While most factors driving the decline in wellbeing were beyond government control, Dr Gruen said some of the results were a “shot across the bow” of the federal government. One reason for the deterioration in wellbeing was a 5.2 per cent fall in the value of Australia’s collective knowledge in the year to June. The main reason for this was a decline in the proportion of adults with tertiary education.
“While it’s too early for this to be the result of any decisions made by the Abbott government, if its changes to higher education reduce the flow of post-secondary-qualified workers into the workforce, our wellbeing will be affected,” Dr Gruen said. “And our wellbeing index shows us [that] human capital really, really matters. It seems heretical to say it, but it matters more than micro-economic reform, as worthwhile as that can be.”

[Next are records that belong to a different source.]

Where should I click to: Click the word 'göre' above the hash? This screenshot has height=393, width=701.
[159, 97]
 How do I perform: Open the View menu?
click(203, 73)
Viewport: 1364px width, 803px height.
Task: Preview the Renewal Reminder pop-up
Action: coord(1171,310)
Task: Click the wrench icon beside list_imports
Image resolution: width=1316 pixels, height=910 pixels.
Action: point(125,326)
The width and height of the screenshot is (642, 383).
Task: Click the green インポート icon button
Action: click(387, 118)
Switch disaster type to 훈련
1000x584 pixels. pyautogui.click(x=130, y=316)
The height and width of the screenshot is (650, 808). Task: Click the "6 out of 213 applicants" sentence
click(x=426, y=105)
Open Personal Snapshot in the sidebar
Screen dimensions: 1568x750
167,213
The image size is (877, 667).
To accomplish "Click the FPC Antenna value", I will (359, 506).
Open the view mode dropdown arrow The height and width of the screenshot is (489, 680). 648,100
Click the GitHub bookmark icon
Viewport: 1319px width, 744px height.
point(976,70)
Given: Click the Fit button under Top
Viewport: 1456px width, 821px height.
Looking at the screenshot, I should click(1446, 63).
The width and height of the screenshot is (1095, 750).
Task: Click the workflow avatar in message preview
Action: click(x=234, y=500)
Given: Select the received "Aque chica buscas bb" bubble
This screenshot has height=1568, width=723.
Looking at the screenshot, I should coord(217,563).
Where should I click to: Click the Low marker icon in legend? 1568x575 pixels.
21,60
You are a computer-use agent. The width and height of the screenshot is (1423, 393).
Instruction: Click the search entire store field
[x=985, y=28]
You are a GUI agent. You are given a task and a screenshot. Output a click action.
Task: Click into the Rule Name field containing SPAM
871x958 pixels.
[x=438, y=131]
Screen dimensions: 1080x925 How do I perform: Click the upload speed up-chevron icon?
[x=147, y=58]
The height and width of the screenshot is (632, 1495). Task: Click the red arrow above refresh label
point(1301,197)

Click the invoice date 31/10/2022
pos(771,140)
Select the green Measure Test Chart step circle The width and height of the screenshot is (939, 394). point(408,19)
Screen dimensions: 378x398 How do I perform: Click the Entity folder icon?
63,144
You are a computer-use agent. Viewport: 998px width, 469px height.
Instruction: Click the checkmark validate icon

Another drag on wellbeing has been a slowdown in national income growth, arguably a better measure of economic wellbeing than GDP. Falling prices for Australia’s mining exports have helped reduce net national income in two of the past four quarters.
The index also draws attention to the wellbeing cost of long-term unemployment, which has climbed to about $3 billion following a steady rise in the number of people out of work for more than 12 months.
In May, there were 175,490 long-term unemployed people, or 1.43 per cent of the labour force, the highest proportion since April 2002. The loss of skills while being out of work over a long period is substantial.
“The wellbeing index tells us Mr Abbott became prime minister at a tricky time, with both the terms of trade and the growth of human capital falling,” Dr Gruen said.
High rates of obesity and untreated mental illness have become significant drags on national wellbeing.
The cost of obesity to the nation’s wellbeing reached $124.4 billion in the year to June, up 6.2 per cent. The annual wellbeing cost of untreated mental illness reached $192.4 billion, up 2.2 per cent on the previous year.